内澤:保育園は途中で退園したので小さい頃は一人で家にいることが多かったんですが、その頃ディズニーの『不思議の国のアリス』なんかを読んでいたのは憶えています。うちの親は熱心に本を薦めるわけでもなかったので、家には子供向けの本は少なかったです。小学校に入って、友達の家で、いわゆる名作といわれる絵本、『しろいうさぎとくろいうさぎ』や『ぐりとぐら』『機関車トーマス』などを読みました。絵本を読む時期としてはちょっと遅かったと思います。さらに四年生になってクラスに児童書の編集者の娘さんがいて、そこに遊びに行くようになりました。エリック・ギルの作品が飾ってあるようなおうちで、書庫みたいな部屋があったんです。そこでいろんな児童書を貸してもらって読みました。佐藤さとるの本もありました。村上勉さんが挿絵を書くようになる前の初版本もありました。教育のある家っていいなあ、と思っていました。

――小さい頃からイラストを描くのは好きだったんですか。

内澤:それより手芸や工作が好きでした。ティッシュペーパーをまるめて人形を作ったりしていましたね。小学3年生の頃に、大高輝美さんという人のフェルトの人形を見て、自分でも作り始めました。当時かなり流行ったんです。大高さんの本を2、3冊買ってそれはもう熟読しましたね。中学に入ってからは一日一体くらい作っていました。手芸品店に20センチ四方くらいフェルトが売っているんですけれど、大流行するまでは肌色がなかなかなくて苦労しましたね。あっというまにどこの手芸店でも手に入るようになりましたけど。そのうち自分で描いたキャラクターのオリジナル人形を作るようになって。

――小学生時代に読んだ本で心に残っているものといいますと。

内澤:佐藤さとると「ドリトル先生」のシリーズ。同じものをヘビーローテーションで読んでいました。佐藤さとるは『てのひら島はどこにある』を最初に読んだと思います。前出の同級生に薦められたのがきっかけで。『だれも知らない小さな国』のシリーズは学校の図書室にあったのかな。あとは『おおきなきがほしい』とか『おばあさんの飛行機』とか『いたちの手紙』とか...全部読んだはずです。村上勉さんの絵もすごく好きでした。「ドリトル先生」は単行本で全巻買ってもらったんです。『ドリトル先生の郵便局』に入っている亀のドロンコに会いに行く話が好き。あのシリーズはうまいんだかどうかわからない、すごく不思議な絵がついてます。たしか作家本人の絵だったはず。井伏鱒二が翻訳をしているんですよね。双頭の鹿の名前、〈Pushimi-Pullyu〉を〈オシツオサレツ〉と訳すなんてやっぱりうまいですよね。後から思うと、すさまじい名作だったと思います。他に読んだものはあまり憶えていないんですが、高学年の頃に『お菓子放浪記』を読みました。先生が戦争児童文学を薦めるんですよね。『ガラスのうさぎ』とか『ふたりのイーダ』とか。小学生の頃って先生の圧力でその手のものを山のように読まされたんですけれど、あまりに可哀そうだってことを強調するようなものが多いから、大人になってから戦争ものを読まなくなっちゃうように思います。でも『お菓子放浪記』はお菓子が好きな男の子の話で、これは好きでした。その流れで灰谷健次郎の『太陽の子』とか、理論社の暗くて重い本を読んでいました(笑)。あとは新潮文庫の100冊の中からいろいろと読むようになっていきました。

==================================================

■ 作業内容:
1. 読書歴のインタビューによると、「ドリトル先生」シリーズの双頭の鹿の名前〈Pushimi-Pullyu〉はどう訳されているか答えてください。
2. 読書歴のインタビューを、最後の文の次から書き継いでください。
データは参照しなくても作業できます。

■ データ一覧:
==================================================

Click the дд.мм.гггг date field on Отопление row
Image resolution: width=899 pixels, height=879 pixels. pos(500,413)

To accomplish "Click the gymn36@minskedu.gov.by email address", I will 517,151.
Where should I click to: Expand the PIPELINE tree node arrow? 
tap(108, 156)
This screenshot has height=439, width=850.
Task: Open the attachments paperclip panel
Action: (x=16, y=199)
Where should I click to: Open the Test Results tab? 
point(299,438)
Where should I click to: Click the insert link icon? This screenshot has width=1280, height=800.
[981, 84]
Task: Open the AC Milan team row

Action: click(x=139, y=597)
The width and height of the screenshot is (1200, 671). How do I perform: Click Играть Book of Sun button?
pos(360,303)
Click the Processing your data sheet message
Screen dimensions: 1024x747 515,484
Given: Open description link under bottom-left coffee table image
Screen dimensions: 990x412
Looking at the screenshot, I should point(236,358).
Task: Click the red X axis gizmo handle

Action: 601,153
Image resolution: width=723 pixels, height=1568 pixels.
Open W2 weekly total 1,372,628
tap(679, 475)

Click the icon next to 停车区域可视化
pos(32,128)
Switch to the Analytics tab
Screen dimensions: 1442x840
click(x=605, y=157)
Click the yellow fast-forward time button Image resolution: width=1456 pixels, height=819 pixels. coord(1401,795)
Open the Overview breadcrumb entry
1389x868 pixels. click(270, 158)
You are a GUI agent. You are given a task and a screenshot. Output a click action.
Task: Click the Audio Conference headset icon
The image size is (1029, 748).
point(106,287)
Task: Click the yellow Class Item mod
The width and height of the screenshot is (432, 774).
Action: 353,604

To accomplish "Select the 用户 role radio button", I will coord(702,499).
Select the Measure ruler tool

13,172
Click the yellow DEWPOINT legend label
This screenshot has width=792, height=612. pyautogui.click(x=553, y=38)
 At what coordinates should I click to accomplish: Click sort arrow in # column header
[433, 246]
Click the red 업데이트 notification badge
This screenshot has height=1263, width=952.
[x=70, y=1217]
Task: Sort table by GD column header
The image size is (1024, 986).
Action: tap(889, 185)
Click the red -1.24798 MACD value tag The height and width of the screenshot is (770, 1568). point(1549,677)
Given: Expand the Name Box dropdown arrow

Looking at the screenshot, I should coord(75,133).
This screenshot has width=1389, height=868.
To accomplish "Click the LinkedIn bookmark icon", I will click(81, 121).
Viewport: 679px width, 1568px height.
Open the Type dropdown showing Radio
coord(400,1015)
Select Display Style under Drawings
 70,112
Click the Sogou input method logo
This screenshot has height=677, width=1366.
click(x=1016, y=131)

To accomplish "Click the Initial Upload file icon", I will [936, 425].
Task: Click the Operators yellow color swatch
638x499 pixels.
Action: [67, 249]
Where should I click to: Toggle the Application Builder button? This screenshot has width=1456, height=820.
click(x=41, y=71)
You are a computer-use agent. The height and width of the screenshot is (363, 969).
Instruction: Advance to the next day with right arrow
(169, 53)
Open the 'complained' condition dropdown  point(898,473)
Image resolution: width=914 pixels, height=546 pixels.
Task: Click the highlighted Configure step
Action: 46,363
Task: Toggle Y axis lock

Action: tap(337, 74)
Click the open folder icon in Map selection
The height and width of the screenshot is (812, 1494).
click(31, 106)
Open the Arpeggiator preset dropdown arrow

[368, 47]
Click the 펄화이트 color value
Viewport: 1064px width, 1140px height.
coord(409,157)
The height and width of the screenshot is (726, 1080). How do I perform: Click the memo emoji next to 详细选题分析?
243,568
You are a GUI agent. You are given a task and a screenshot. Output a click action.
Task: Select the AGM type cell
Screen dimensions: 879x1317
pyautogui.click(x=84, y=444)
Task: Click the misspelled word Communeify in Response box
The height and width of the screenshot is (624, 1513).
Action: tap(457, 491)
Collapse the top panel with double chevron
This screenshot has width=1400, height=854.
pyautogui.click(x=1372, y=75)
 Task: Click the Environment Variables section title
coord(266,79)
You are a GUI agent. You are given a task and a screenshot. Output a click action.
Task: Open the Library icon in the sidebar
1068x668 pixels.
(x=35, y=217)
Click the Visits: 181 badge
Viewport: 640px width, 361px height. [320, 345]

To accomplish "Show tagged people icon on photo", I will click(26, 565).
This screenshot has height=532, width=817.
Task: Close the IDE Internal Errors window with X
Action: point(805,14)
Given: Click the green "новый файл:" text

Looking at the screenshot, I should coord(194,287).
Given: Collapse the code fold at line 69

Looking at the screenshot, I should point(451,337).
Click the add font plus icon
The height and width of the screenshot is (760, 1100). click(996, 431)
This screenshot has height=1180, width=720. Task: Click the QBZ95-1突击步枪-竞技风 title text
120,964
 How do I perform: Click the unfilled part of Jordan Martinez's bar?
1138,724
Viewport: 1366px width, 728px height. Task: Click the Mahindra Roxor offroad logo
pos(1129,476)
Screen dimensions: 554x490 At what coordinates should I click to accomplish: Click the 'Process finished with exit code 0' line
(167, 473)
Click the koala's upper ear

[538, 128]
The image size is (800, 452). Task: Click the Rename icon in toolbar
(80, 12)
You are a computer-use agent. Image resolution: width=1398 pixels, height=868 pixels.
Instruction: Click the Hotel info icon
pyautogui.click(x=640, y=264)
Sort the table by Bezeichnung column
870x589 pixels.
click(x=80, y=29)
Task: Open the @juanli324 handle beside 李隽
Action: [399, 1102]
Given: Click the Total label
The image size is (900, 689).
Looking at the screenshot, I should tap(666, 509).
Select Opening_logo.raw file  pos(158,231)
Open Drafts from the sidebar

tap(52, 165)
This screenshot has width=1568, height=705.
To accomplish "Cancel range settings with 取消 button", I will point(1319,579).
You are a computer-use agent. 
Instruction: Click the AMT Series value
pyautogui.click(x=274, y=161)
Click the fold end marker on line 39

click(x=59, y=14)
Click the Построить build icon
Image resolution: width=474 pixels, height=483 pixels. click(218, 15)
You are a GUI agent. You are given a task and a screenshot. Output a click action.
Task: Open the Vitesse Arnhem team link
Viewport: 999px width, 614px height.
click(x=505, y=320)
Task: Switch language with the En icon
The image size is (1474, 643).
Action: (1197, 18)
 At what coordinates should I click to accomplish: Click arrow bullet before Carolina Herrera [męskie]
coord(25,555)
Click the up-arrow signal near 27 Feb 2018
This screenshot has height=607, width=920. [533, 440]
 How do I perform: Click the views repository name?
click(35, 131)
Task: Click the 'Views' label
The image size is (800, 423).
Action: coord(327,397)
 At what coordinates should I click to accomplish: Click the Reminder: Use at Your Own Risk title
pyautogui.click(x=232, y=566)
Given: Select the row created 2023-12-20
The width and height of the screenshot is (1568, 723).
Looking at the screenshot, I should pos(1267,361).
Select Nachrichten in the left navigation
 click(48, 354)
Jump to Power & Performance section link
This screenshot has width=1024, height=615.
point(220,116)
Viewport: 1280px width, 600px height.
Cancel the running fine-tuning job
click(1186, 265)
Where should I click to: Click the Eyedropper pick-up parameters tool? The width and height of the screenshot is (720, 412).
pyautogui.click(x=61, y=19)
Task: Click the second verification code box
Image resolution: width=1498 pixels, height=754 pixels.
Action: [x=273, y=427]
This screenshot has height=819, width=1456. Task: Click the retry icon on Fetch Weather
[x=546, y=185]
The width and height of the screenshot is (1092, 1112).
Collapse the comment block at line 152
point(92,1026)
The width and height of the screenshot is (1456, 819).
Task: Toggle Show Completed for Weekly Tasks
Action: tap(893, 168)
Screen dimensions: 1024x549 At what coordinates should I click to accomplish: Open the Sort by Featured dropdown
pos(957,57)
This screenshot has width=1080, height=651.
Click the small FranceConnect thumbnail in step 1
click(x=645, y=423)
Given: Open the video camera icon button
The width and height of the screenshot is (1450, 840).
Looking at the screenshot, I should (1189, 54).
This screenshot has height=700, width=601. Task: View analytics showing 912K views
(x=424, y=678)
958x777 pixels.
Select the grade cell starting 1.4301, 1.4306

==================================================

■ 回答一覧:
1. 〈オシツオサレツ〉

2.
――読書感想文なども書きましたか。

内澤:文章を書くのは苦手だったんですよ。褒められたこともないし、何かのコンクールに残ったこともないです。40代になってはじめて書いたもので賞をいただきました。

――今年、『身体のいいなり』で講談社エッセイ賞を受賞されました。おめでとうございます。

内澤:あ、前に『印刷に恋して』でゲスナー賞「本の本」部門で賞をいただいてますけれど、あれはイラストを担当したものなんで。

――ところで、漫画は読んでいましか。

内澤:かなりたくさん読みましたね。つい先日閉店してしまった大船の島森書店で立ち読みしていました。まだ漫画の単行本がパッキングされず並んでいる時代だったんですよね。『悪魔(デイモス)の花嫁』とか和田慎二の『超少女明日香』シリーズとか。あくまでも立ち読みでした。自分で買ったのは『エースをねらえ!』と『つる姫じゃー!』くらいで。あとは貸し借りもたくさん。高校生から大学生の頃には漫画雑誌で読むようになりましたね。知り合いから「いつも立ち読みしているね」と言われるくらい。「プチフラワー」「LaLa」、「週刊マーガレット」「別冊マーガレット」「別冊フレンド」...「週刊少年サンデー」や「スピリッツ」は兄が買ってくるのでそれを読んでいました。兄が買ってきていた漫画は『こまわりくん』『1.2のアッホ』にはじまり、それはもうたくさん......。『うる星やつら』や『めぞん一刻』も読みました。兄はとてもマニアックで、西原理恵子や高橋留美子の漫画の好きな場面を切り取って保存していたんですよ。...ってこんなところで晒されると兄は思っていないだろうけれど、言ってしまえ、おほほほ(笑)。忘れられないのが高校2年生の時に萩尾望都の『半身』を読んだこと。立ち読みで読んですごく面白かったので、友達にあらすじを説明したら、後から本を読んだ友達が「旬子の説明ほどじゃなかった」って(笑)。萩尾望都は小学校の頃から読んでいました。

――漫画家になりたいとは思いませんでしか。

内澤:「ぶ~け」で連載していた吉野朔実さんの絵が好きだったんですが、今よりももっと線が細くて、その線が何で描かれているかすら分からなかった。これは自分には無理だなと、すぐ挫折しました。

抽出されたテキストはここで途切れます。